# Connecting to Spark

We're going to be using Python with DataFrames, which is only available in Spark 1.3 or later.  We're going to be using a recent version of open source spark.  To use it, you'll have to import the `SQLContext`.

In [1]:
from pyspark.sql import SQLContext
sql = SQLContext(sc)

Let's set up some common functions

# Reading a table

In [2]:
user = sql.read.format("org.apache.spark.sql.cassandra").\
               load(keyspace="training", table="user")

# Display

In [3]:
user.collect()

[Row(user_id=1, age=34, favorite_foods=[u'Bacon', u'Cheese'], name=u'Jon'),
 Row(user_id=2, age=22, favorite_foods=[u'Kale', u'Pizza', u'Wine'], name=u'Dani'),
 Row(user_id=4, age=1, favorite_foods=[u'Candy', u'Fear'], name=u'Baby Luke'),
 Row(user_id=3, age=108, favorite_foods=[u'Muffins', u'Pie', u'Steak'], name=u'Patrick'),
 Row(user_id=5, age=10, favorite_foods=[u'Anger'], name=u'Larry')]

# Basic Filtering

In [15]:
from pyspark.sql.functions import *

In [4]:
user[user.name == "Jon"].collect()

[Row(user_id=1, age=34, favorite_foods=[u'Bacon', u'Cheese'], name=u'Jon')]

In [5]:
tmp = user.age > 100

In [6]:
user.registerTempTable("user")

In [7]:
tmp = sql.sql("SELECT * from user WHERE name = 'Larry' or age > 30")

In [8]:
tmp.explain()

Filter ((name#3 = Larry) || (age#1 > 30))
 PhysicalRDD [user_id#0,age#1,favorite_foods#2,name#3], MapPartitionsRDD[13] at executedPlan at NativeMethodAccessorImpl.java:-2



In [9]:
user.filter('name = "Larry" or name = "Jon"').show()
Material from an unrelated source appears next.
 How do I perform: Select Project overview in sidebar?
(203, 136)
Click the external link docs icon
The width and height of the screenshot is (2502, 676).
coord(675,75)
+-------+---+--------------------+-----+
|user_id|age|      favorite_foods| name|
+-------+---+--------------------+-----+
|      1| 34|ArrayBuffer(Bacon...|  Jon|
|      5| 10|  ArrayBuffer(Anger)|Larry|
+-------+---+--------------------+-----+



In [10]:
user.filter("age > 100 or name = 'Larry'").collect()

[Row(user_id=3, age=108, favorite_foods=[u'Muffins', u'Pie', u'Steak'], name=u'Patrick'),
 Row(user_id=5, age=10, favorite_foods=[u'Anger'], name=u'Larry')]

In [22]:
# Find users who like a certain food
user.select("user_id", "name", explode(user.favorite_foods).alias("food")).where("food='Bacon'").collect()

[Row(user_id=1, name=u'Jon', food=u'Bacon')]

# A nicer reader

In [23]:
def create_reader(sql, keyspace):
    def reader(table):
        df = sql.read.format("org.apache.spark.sql.cassandra").\
               load(keyspace=keyspace, table=table)
        return df
    return reader

reader = create_reader(sql, "training")

# A Nicer Writer

In [24]:
def create_writer(sql, keyspace, mode="append"):
    def writer(df, table):
        df.write.format("org.apache.spark.sql.cassandra").\
                 options(table=table, keyspace=keyspace).save(mode="append")
    return writer

writer = create_writer(sql, "training")

# Data Migrations

In [25]:

result = user.select(explode(user.favorite_foods).alias("food"), "user_id")
writer(result, "favorite_foods_index")

# SparkSQL

Register dataframe as a table

do whatever you want with it

In [26]:
user.registerTempTable("user")

In [27]:
sql.sql("select * from user where age > 15").collect()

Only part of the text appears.